[Linux-cluster] DRBD with GFS applicable for this scenario?

Thu Jan 28 10:44:08 UTC 2010

Zaeem Arshad wrote:

>>> We have 2 geographically distant sites located approximately 35km
>>> apart with dark fiber connectivity available between them. Mail01 and
>>> SAN1 is placed at site A while Mail02 and SAN2 is at site B. Our
>>> requirement is to have the mail servers in a cluster configuration in
>>> an active/active mode. To cater for the loss of connectivity or losing
>>> a SAN itself, I have come up with the following design.
>> What's the point of having a SAN if you're using DRBD? You might as well
>> have DAS in each of the two mail servers. Unless you need so much storage
>> space that you can't put enough disks directly into the server...
> 
> We have already bought the SAN, that's why. We do expect our storage
> needs to be on the higher side. Also, I am sharing storage on both
> SANs as theoretically DRBD will use the local resource first for
> read/write and failover to the IP reachable disk volume.
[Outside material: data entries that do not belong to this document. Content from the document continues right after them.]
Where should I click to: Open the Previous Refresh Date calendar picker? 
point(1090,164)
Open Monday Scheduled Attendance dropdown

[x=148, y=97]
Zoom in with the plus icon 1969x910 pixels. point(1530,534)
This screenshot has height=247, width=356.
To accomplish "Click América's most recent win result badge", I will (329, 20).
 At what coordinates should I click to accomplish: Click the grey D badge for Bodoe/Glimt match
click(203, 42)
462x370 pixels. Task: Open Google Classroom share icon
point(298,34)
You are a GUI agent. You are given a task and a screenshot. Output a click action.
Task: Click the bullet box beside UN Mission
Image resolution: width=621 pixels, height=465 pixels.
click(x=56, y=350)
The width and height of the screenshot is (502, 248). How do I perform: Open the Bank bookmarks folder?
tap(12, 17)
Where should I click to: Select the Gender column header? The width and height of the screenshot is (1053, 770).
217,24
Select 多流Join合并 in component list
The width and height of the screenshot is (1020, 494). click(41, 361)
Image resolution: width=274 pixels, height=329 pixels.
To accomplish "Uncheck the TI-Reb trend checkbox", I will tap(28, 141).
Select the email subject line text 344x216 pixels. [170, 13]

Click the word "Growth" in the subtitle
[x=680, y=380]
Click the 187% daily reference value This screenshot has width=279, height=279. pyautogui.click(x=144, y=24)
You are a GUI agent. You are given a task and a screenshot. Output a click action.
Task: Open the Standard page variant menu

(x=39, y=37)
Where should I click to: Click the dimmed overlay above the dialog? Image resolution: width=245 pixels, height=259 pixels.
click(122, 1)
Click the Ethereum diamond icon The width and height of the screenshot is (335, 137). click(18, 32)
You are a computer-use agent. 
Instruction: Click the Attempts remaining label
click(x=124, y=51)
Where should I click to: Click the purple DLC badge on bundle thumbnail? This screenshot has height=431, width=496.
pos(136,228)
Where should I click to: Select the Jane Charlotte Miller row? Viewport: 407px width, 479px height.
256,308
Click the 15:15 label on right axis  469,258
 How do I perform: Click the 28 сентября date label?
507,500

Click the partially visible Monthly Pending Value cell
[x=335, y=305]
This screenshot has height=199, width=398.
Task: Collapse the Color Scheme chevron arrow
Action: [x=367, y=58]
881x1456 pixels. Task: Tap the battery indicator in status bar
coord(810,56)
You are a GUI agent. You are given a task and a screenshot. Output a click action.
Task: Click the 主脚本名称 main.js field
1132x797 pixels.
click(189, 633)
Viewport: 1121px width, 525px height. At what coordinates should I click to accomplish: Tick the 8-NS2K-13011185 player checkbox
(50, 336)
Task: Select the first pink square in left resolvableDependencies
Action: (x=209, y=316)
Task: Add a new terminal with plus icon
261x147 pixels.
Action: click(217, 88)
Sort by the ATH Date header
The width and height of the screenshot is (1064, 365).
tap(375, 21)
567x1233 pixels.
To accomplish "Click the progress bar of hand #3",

Hmm... What sort of ping time do you get? I presume you have established 
that it is on the sensible side.

In terms of performance you will need to make sure that machines tend to 
access only their own sub-paths on the file system (e.g. spool/1 and 
spool/2, and server 1 doesn't touch spool/2 until server 2 goes down). 
Otherwise the performance is going to be attrocious since file locks 
will end up bouncing between the machines. These normally live in cache 
on a conventional file system so if they have to start getting exchanged 
at most accesses you are looking at a latency degradation from ~ 50ns 
down to some milliseconds. If your connectivity is VERY good, if it's 
35km I would be surprised if your latencies are better than 10ms, which 
you'll feel even on the disk latency, let along memory latency - we are 
talking 200,000x slower in the best case scenario.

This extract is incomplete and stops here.